Gdy słyszymy słowo fiord, każdemu automatycznie nasuwa się na myśl krajobraz Norwegii i dalekiej północy. Tymczasem fiord(y) można znaleźć także i na (nie aż takim dalekim) południu. Europa ma jeden, jedyny fiord na południu, właśnie w Czarnogórze.
W porównaniu do niewielkiej powierzchni tego kraju, Boka Kotorska jest całkiem spora, co sprawia, że zajmuje poczesne miejsce na czarnogórskiej mapie, a nadmorskie życie północy tego kraju jest z nią nierozerwalnie związane.

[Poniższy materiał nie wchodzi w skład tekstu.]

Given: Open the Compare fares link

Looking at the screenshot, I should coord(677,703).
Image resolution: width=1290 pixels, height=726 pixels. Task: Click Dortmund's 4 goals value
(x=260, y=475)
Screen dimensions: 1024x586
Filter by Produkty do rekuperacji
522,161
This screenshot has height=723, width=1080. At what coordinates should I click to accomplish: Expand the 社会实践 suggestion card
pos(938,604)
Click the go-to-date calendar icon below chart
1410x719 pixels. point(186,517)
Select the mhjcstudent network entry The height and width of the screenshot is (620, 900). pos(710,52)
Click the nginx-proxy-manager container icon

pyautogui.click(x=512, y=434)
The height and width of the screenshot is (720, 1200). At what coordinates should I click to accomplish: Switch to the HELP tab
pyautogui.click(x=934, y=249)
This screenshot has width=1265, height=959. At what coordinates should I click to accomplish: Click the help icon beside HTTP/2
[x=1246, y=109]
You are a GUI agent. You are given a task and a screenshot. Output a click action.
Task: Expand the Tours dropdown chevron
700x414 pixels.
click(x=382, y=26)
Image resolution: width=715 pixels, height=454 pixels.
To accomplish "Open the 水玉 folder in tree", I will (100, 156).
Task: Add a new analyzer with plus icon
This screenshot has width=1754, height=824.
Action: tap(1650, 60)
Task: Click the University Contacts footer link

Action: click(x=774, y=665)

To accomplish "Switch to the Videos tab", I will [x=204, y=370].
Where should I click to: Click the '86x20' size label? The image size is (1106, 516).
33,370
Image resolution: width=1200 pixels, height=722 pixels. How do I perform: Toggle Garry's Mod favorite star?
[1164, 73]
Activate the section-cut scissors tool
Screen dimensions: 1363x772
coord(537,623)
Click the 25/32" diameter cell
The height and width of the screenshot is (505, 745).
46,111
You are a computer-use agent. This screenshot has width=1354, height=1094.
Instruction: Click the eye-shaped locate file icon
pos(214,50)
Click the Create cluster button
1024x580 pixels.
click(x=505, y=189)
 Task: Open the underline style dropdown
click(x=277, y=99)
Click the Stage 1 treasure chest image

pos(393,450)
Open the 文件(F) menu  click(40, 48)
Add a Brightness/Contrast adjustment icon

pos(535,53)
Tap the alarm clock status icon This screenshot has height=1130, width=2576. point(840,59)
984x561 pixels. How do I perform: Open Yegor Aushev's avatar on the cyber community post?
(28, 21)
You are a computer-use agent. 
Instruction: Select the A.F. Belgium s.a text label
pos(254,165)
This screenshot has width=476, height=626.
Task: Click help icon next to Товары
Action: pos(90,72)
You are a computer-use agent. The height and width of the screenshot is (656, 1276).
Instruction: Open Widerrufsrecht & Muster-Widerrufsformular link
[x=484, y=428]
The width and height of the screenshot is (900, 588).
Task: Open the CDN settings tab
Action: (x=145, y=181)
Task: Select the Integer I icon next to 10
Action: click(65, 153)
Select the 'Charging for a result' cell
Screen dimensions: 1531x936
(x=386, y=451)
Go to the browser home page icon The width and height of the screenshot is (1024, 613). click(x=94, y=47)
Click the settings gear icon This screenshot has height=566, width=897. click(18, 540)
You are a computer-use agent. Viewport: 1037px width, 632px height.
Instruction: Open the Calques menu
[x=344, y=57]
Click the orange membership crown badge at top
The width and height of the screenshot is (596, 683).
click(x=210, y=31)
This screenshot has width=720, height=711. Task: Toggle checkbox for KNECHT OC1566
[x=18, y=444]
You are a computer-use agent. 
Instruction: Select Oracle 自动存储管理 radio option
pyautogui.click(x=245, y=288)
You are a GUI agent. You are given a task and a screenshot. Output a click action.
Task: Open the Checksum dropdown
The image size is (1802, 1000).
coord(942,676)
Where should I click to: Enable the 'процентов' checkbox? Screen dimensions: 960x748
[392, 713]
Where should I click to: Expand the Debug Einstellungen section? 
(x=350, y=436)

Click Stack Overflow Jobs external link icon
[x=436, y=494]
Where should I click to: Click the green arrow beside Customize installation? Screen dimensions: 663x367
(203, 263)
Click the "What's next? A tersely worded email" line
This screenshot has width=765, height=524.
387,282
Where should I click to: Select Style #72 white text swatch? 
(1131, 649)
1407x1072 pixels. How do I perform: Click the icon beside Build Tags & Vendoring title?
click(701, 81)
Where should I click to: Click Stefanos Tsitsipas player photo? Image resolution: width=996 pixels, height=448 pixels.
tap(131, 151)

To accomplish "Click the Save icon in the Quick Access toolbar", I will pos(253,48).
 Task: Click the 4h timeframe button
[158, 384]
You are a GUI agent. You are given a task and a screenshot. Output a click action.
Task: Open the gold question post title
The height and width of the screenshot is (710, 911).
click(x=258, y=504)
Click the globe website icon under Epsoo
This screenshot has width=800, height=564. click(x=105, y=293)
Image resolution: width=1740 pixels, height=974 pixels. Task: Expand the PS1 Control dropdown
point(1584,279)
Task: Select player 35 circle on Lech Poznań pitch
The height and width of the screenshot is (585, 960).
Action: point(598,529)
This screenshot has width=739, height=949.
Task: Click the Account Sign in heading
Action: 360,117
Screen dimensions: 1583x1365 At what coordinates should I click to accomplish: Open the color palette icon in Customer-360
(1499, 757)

Boka Kotorska to fiord z prawdziwego zdarzenia - 30 km długości, wiele rozgałęzień, małych, bocznych zatoczek. Od niebieskiej tafli wody odcinają się wysokie góry (do 1700 m.n.p.m!) i białe ściany miast (to region, gdzie dalej czuć wpływy weneckie i chorwackie, zwłaszcza w architekturze). Jest to miejsce mające swój własny klimat i magię - jakby oddzielny mały świat skupiony w okół wód zatoki.
Do najsłynniejszych miasteczek u tutejszych wybrzeży zalicza się Perast, mała osada rybacka, gdzie wciąż o świcie można dojrzeć garstkę rybaków (coraz mniejszą niestety) wyruszających na połów. Podobno to najładniejsze miejsce po tej stronie Adriatyku!